Важнейшие свидетельства истинности сказанного выше общеизвестны.
Первые благодатные образы – это сакральные первообразцы: Нерукотворный образ Спасителя, данный Авгарю, и Нерукотворный образ Богоматери, явленный апостолам Петру и Иоанну в построенном во имя Ее храме в Лидде. Такие же благодатные первообразцы представляли собой творения апостола Луки.
Отметим важное обстоятельство: в Священном Предании изначально отмечены два способа создания благодатных образов: одни (нерукотворные, возникшие чудом) изначально обладают силой присутствия Духа Божия; в другие, созданные художником (апостолом Лукою), благодать внесена властью Богоматери. В одном из текстов богослужений в дни празднования Владимирской иконы Божией Матери (21 мая, 23 июня и 26 августа) прямо сказано о том, что, увидев образ, на котором Она была изображена с Младенцем на руках, Пречистая произнесла: «Се отныне ублажат Мя вси роди. И на ту зрящи глаголала еси со властию: с сим образом благодать Моя и сила»2.
Эта благодать и есть тайна, хранящаяся в иконе, тайна непостижимая холодным рассудком и отличающая икону от всякого иного творения рук человеческих. Благодать божественных энергий чудотворна, это она дарит утешение плачущим и насыщение жаждущим, возвращает здоровье страдающим и надежду отчаявшимся, радость и свет всякому открытому сердцу.

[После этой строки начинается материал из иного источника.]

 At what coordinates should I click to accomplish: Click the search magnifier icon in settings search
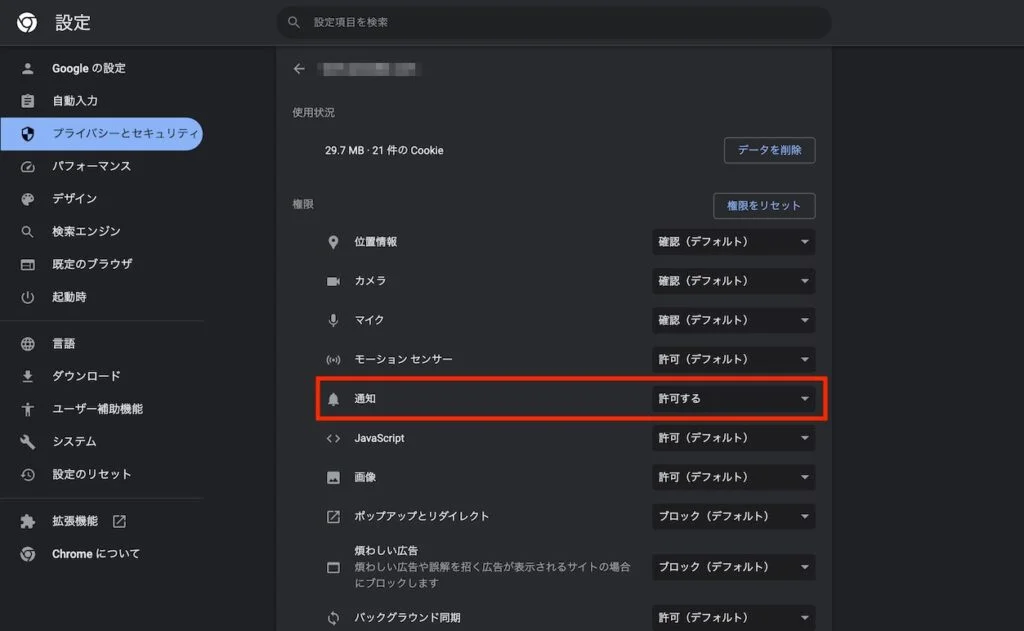tap(294, 22)
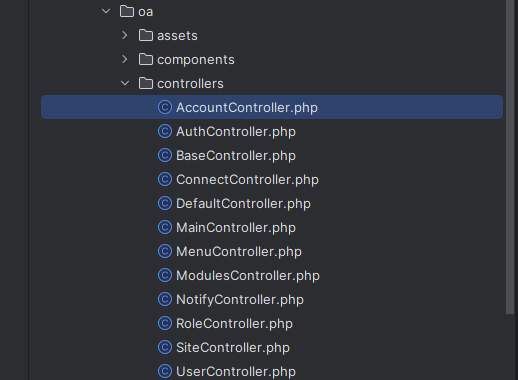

Эту благодать прекрасно чувствовали наши далекие предки. Потому греческое имя великой святыни, пришедшей из Византии, – Владимирской иконы Богоматери (Елеуса, Милующая), - чуткие к образу и слову русичи заменили иным: Умиление. Ибо Богоматерь образом Своим умиляет – делает милым обращенное к ней сердце человеческое, накладывает на него неизгладимую печать Добра и Света. И тем, обратив к Первообразу, пусть на краткое мгновение возвращает человека в состояние подобия Божия - обоживает, пробуждая все лучшее, что скрыто на дне грешной души. Таковы и другие домонгольские образы – Белозерская икона Богоматери, Спас Златые власы, Спас Нерукотворный.
Потому русские люди заносили на скрижали памяти имена святых иконописцев: они верили, что благодатный образ созидается в соработничестве иконописца со Святым Духом. Для них святые иконописцы были не просто художественно одаренными и обученными людьми: это были личности, стоявшие на той духовной высоте, на которой человек способен воспринять благодать и воплотить ее в художественном образе. Потому и был высоким покровителем русских иконописцев не апостол Лука – патрон европейских живописцев, а Сам Дух Святой.
В домонгольские времена, когда православная вера укоренилась в душе русского народа, когда, восприняв великие тайны от византийских учителей, появились первые русские святые иконописцы, произошел взлет русского иконописания. Немногие имена дошли до нас, немногие священные образы сохранились в годины великих бедствий, но их сила огромна. Не в храме – в Русском музее из года в год я видела, как перед иконой «Ангел – Златые власы» широко распахиваются глаза студентов, мягко склоняются их головы, и каждый на короткие мгновения становится живым подобием Ангела-Вестника.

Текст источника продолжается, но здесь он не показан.